The paper is challenged by large gaps in the reporting rates of the different provinces. In many cases no information is available.

The level/extent of follow-up is difficult to know in this study as data is retrospective and slow to be entered. This can definitely effect results and should be explained.

The number and rate of brain metastases appears to be considerably lower than previously published results from other countries. One particular slightly unrelated example is melanoma rates which may reflect isolated lesions vs metastatic?

Author Response

We thank the reviewer for their critiques and questions. The responses have been listed in a point form format below:

This is a study based on the Canada Cancer Registry in regard to brain metastases at diagnosis and through the course of disease. This covers a period of 2010-2017. The literature appears to be relatively limited for Canada during the time frame.

This is a very well written paper that is also devoid of any grammatical issues. The paper is challenged by large gaps in the reporting rates of the different provinces. In many cases no information is available.

1. The level/extent of follow-up is difficult to know in this study as data is retrospective and slow to be entered. This can definitely effect results and should be explained.

The CCR is updated on a yearly basis with Canadian provinces submitting their cancer registry data to Statistics Canada. In 2021, data up to 2017 was released with the CCR website stating “delays in the reporting of new cases to Statistics Canada typically results in undercounts of cases which are more pronounced in the most recently reported diagnosis year. Generally, the reporting delay ranges between 2% and 3% nationally”. We would like to point out that cancer patients were only passively followed up after their cancer diagnosis by the surveillance system -- their vital status is updated through data linkage to the national vital status database. Cancer progression and recurrence data were neither collected nor reported by the provincial cancer registries.

We add the following sentence to the methods section to clarify: (Line 68) “Due to delays in reporting, undercounting of cases is most prominent in the last reported diagnosis year of 2017. The under-reporting is estimated to be 2% to 3% for all cancers combined and could contribute to the underestimation of both concurrent and lifetime BM counts [16]”.

2. The number and rate of brain metastases appears to be considerably lower than previously published results from other countries. One particular slightly unrelated example is melanoma rates which may reflect isolated lesions vs metastatic?

We compared our concurrent incidence proportions with the US rates reported in Cagney et. al. (2017)¹⁸ using SEER data. Their study population restricted to patients 18 years and older and invasive cancer only while our study population has no restriction on age at diagnosis and include in situ cancer diagnosis.

For cancer sites such as esophagus, colorectal, renal, and melanoma, the concurrent incidence proportions are consistent between the two countries, considering the 95%CIs of our estimates.

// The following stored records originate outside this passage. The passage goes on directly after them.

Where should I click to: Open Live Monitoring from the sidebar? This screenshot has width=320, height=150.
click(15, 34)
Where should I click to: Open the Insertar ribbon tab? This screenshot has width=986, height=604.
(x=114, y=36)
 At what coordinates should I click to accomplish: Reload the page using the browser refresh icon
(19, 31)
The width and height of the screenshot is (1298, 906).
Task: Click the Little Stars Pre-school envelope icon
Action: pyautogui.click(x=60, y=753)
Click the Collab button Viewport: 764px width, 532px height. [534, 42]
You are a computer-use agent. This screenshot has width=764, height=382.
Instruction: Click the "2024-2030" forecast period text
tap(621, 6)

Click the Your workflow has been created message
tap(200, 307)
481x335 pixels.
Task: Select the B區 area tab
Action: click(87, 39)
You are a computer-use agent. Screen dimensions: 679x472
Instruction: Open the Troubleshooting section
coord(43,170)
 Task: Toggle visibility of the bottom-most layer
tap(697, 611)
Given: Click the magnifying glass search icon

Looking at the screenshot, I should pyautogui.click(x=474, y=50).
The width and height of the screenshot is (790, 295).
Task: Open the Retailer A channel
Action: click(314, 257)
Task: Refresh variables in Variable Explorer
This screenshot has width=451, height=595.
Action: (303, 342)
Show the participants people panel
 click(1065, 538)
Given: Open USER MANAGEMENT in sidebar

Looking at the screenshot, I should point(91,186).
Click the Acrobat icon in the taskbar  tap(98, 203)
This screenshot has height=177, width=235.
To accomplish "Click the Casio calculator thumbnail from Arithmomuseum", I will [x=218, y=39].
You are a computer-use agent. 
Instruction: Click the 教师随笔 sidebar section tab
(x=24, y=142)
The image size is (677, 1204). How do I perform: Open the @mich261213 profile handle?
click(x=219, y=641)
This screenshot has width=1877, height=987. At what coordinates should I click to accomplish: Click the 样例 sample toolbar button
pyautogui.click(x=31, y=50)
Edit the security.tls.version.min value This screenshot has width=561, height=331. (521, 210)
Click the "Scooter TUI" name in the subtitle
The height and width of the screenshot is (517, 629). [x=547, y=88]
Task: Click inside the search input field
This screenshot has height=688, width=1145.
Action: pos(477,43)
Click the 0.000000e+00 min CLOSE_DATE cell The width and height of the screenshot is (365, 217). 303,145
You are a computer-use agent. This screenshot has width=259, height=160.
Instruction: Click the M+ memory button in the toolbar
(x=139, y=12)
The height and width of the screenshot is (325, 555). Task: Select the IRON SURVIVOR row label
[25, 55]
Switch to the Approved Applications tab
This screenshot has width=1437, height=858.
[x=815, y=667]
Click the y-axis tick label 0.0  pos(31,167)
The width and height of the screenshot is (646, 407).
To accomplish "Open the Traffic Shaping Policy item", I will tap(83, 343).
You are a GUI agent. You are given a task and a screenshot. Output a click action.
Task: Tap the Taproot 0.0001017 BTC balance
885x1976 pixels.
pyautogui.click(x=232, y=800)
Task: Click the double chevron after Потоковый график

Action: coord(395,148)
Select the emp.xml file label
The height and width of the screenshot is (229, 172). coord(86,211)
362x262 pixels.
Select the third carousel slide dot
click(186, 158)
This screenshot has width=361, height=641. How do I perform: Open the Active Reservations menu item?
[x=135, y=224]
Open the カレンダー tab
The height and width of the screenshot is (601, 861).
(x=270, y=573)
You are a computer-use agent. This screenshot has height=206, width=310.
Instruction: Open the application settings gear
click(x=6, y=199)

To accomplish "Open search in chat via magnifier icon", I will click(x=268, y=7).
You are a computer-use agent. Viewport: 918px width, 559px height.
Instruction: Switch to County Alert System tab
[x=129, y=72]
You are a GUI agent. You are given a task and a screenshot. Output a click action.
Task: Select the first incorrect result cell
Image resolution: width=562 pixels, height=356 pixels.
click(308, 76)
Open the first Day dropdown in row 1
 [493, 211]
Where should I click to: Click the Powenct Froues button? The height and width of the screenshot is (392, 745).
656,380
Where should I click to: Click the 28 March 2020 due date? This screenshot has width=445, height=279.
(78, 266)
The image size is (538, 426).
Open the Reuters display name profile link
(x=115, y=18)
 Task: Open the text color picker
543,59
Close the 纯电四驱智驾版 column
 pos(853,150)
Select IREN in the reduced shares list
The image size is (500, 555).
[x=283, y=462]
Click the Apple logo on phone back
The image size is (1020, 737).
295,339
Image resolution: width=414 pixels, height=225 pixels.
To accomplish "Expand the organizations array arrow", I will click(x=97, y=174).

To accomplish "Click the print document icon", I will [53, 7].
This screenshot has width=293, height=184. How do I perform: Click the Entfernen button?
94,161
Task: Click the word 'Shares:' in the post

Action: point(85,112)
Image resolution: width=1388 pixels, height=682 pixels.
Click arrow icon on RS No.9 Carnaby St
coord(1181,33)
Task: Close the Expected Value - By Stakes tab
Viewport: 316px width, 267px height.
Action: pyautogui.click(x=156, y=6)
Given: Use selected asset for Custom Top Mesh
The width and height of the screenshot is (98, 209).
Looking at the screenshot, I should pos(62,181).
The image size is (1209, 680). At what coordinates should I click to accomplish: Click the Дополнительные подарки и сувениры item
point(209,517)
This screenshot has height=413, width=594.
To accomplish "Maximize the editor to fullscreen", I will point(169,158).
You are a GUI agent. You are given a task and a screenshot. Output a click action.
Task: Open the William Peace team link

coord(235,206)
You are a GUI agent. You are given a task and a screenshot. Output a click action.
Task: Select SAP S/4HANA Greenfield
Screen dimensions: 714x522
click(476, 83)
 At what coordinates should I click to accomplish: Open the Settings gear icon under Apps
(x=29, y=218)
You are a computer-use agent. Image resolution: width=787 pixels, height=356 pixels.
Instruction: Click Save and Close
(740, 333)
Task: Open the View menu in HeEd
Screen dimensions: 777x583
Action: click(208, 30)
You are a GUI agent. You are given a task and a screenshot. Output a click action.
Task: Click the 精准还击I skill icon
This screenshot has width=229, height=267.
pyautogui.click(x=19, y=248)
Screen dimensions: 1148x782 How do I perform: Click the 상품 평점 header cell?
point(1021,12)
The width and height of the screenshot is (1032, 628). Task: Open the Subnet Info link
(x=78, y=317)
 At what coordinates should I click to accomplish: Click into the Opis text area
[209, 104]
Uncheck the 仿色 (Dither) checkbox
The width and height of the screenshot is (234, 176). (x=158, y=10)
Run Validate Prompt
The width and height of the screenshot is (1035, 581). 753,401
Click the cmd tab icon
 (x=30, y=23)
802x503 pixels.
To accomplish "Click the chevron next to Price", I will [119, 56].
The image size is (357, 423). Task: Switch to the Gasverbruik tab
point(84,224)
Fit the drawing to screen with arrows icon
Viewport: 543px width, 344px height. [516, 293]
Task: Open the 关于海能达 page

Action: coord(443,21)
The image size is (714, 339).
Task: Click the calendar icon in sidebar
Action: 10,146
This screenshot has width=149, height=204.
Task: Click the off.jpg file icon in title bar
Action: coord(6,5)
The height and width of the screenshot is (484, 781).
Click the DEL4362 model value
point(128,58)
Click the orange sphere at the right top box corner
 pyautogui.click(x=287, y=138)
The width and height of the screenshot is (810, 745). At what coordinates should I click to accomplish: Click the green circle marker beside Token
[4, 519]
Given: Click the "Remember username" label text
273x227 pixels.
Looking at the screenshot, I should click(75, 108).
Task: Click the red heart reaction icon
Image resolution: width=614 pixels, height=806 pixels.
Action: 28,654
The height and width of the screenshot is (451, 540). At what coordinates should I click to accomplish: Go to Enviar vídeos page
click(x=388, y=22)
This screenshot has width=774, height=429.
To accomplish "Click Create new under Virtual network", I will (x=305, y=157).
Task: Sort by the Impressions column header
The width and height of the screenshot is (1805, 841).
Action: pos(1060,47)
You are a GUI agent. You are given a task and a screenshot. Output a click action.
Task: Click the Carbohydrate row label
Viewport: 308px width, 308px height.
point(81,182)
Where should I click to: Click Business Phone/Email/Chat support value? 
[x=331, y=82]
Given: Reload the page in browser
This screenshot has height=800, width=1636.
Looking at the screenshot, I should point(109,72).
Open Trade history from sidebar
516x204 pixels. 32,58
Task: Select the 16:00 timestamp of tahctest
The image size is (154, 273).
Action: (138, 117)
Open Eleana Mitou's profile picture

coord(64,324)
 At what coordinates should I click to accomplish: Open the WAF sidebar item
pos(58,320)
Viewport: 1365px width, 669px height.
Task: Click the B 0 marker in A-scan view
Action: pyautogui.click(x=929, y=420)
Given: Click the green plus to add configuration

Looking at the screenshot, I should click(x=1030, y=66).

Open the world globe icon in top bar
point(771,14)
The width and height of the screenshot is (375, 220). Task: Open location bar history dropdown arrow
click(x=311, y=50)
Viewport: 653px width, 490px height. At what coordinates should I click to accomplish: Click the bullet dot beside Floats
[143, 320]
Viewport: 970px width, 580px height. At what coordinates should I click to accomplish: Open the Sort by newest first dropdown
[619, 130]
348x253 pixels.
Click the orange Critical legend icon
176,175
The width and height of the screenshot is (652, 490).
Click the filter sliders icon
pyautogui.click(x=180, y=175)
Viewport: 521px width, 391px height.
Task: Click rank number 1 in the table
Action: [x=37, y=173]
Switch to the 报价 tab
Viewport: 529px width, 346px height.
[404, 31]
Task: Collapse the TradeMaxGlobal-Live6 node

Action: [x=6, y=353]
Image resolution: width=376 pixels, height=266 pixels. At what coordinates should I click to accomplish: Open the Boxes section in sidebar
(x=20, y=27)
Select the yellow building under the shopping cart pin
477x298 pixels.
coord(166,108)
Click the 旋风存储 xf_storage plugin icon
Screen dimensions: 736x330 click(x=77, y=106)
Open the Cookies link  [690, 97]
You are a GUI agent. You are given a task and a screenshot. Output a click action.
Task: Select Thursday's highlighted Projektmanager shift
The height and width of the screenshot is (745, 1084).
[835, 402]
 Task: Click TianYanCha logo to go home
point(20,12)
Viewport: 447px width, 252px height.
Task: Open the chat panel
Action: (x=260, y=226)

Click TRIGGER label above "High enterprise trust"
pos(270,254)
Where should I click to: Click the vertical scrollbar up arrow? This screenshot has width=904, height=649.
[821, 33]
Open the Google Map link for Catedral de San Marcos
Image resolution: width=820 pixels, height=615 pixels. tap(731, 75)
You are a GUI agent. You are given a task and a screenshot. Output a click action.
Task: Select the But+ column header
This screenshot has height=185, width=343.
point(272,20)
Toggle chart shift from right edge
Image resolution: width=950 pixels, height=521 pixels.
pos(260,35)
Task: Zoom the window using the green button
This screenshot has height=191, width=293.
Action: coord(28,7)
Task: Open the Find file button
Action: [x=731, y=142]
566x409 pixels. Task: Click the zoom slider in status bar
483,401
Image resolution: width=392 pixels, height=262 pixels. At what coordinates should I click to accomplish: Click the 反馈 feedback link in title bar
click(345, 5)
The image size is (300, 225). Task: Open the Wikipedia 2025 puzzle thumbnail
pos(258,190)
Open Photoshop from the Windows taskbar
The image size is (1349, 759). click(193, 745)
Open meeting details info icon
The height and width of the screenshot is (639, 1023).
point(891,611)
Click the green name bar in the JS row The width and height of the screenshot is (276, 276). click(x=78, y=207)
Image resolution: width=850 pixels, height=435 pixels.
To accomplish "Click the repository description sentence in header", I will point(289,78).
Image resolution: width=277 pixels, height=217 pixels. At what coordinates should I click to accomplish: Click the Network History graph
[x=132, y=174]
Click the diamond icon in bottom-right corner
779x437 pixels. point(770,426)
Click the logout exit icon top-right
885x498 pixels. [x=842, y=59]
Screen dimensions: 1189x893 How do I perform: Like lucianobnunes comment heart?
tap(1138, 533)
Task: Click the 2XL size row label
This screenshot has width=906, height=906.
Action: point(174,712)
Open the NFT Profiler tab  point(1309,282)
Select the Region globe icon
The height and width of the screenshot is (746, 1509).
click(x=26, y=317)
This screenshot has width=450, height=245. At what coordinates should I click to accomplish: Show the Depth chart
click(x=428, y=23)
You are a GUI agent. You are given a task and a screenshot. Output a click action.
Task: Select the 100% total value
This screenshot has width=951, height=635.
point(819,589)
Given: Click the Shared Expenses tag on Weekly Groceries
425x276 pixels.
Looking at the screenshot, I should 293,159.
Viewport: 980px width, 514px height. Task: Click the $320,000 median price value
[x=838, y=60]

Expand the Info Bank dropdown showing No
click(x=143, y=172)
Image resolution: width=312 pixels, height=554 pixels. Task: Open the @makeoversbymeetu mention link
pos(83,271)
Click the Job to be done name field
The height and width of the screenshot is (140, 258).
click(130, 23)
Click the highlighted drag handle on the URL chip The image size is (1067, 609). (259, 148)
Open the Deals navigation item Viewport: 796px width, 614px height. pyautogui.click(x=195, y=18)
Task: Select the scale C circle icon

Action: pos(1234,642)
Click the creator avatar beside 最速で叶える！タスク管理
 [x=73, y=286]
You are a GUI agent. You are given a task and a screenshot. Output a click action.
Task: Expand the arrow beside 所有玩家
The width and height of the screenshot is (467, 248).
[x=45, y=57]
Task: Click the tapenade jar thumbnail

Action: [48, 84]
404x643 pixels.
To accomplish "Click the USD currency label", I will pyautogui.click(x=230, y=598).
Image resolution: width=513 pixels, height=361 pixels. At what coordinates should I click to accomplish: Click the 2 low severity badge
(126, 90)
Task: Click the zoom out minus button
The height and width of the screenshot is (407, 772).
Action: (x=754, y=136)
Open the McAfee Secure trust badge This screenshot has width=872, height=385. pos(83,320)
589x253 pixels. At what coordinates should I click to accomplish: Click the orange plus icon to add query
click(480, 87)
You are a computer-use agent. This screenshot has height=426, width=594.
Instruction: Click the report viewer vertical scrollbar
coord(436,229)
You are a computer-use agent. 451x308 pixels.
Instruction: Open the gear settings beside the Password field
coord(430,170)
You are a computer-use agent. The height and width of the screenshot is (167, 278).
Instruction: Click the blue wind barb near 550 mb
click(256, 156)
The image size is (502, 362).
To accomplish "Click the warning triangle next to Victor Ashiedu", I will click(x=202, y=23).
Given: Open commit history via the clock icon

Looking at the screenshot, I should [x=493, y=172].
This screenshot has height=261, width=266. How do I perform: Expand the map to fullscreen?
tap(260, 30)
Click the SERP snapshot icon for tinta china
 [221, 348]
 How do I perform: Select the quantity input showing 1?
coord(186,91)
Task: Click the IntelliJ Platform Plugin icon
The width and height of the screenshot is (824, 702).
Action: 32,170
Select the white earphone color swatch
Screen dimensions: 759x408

For example, the Canadian IP for melanoma was 0.73 (95% CI 0.61-0.84) and the US IP was 0.65, which is within our 95%CI.

For breast and lung cancers, the Canadian concurrent BM estimates were indeed considerably lower. Canada has organized breast cancer screening programs in each provinces, which could contribute to a smaller proportion of stage 4 breast cancer in Canada than in US. For example, in Alberta where the authors are based, the stage 4 breast cancer account for 3.3% of all breast cancer diagnosis in 2004-2010 while Cagney reported 5.4% of all breast cancer were stage 4. This may explain a lower IP in breast cancer patients in Canada. As for lung cancer, we don’t have an explanation which can be investigated in a future study.